The form of Vitamin D produced in the body is Cholecalciferol (D3).
It is produced as a result of the conversion of a cholesterol-based precursor in the sebaceous glands of the skin when the skin is exposed to sunlight.
Vitamin D is necessary to support the development and maintenance of strong bones and teeth, cardiovascular, renal and prostate health, mood as well as overall immune function.
In recent years it has become known that Vitamin D has an important role in autoimmune disorders and research is continuing in this field.
It prevents rickets in children, Osteomalacia (softening of the bones), Hypocalcaemic (low calcium), tetany and cramping in adults.
Vitamin D also has a role in maintaining muscle strength and possibly because of this factor supplementation can be associated with the reduction of falls in the elderly.
Recent research has suggested that during the summer months, only 10-15% of unprotected exposure to sunlight to 15% of the body was needed to maintain adequate Vitamin D levels.
This was outside the hours 10am to 3pm so there is no need to expose ourselves to the sun during ‘high burn times’. During the rest of the year up to an hour was needed.
This is generally not hard to obtain for most people but in the winter it is important to try and make the best use of those sometimes rare bright sunny days.
The exceptions to this of course are certain people in the community who are unable to obtain sufficient sun exposure.These can be:
– Elderly people with limited mobility living in residential homes.
– People who avoid sunlight by completely ‘covering up’.
– People excessively using sunscreens or even just using them on a regular basis.
– Young children living predominantly inside or in very dull sunlight conditions.
– Anyone who may have limited exposure due to work hours or for any other reason.
– Those with Crohn’s disease, coeliac disease or cystic fibrosis due to poor lipid digestion and absorption.
– Overweight individuals also have a tendency to have low Vitamin D levels.
Apart from sunlight exposure Vitamin D can also be obtained from certain foods.
These foods include oily fish such as sardines and mackerel, beef, liver, butter, cheese and eggs.
This is in the form of D3 (cholecalciferol) which is identical to the form produced in the body.
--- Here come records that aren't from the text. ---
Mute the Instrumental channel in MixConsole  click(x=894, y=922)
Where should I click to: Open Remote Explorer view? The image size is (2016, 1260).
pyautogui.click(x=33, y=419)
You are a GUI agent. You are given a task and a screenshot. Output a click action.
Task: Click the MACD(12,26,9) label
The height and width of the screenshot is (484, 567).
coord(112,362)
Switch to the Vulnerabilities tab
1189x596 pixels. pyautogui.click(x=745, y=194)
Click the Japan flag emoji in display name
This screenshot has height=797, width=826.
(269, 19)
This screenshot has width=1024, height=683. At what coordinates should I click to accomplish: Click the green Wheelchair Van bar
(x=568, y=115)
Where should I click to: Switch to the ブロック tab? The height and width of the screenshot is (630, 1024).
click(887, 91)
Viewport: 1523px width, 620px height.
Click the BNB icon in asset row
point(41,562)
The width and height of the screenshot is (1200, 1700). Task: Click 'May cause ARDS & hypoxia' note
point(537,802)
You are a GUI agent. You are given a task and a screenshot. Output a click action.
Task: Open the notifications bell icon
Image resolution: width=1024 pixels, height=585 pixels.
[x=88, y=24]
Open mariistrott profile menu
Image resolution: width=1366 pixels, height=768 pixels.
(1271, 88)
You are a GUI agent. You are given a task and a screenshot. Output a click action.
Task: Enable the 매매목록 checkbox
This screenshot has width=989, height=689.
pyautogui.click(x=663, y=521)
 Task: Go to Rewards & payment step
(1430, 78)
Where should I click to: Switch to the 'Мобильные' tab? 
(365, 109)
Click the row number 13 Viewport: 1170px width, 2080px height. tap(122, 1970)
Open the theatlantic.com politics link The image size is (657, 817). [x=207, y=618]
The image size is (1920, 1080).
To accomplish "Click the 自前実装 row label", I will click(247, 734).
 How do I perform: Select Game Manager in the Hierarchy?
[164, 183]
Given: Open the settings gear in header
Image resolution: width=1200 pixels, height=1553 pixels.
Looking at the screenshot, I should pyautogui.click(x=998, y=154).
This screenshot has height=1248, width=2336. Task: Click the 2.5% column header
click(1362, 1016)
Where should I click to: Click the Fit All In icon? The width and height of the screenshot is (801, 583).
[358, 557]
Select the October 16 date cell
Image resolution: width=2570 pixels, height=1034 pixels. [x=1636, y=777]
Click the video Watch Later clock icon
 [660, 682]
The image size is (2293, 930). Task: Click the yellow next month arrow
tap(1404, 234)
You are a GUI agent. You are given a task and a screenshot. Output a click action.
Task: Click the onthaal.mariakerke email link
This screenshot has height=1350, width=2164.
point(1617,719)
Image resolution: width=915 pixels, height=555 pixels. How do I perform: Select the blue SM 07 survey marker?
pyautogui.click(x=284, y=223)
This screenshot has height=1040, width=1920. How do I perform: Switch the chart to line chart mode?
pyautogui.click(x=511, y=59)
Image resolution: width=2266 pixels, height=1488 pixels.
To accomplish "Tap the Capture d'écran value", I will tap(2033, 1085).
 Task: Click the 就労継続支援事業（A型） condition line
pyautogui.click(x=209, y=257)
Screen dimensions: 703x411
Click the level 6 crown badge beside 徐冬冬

It is important therefore to include these foods in the diet and more so if your
sun exposure is limited.
If you suspect that both dietary intake AND sunlight exposure are too low then you may have to supplement with Vitamin D.
It is often supplemented where there are signs of weakening bones in older people or it a blood test shows Vitamin D levels to be low.
Research shows that Vitamin D levels should ideally be higher than 100 nmol/L.
This can be done by supplementing with cod liver or halibut oil or Vitamin D capsules of 1000IU or better still eat more fresh fish!
Some research says that 2000IU is accepted amount needed daily to prevent osteoporosis.
For children the recommended intake is 200IU daily.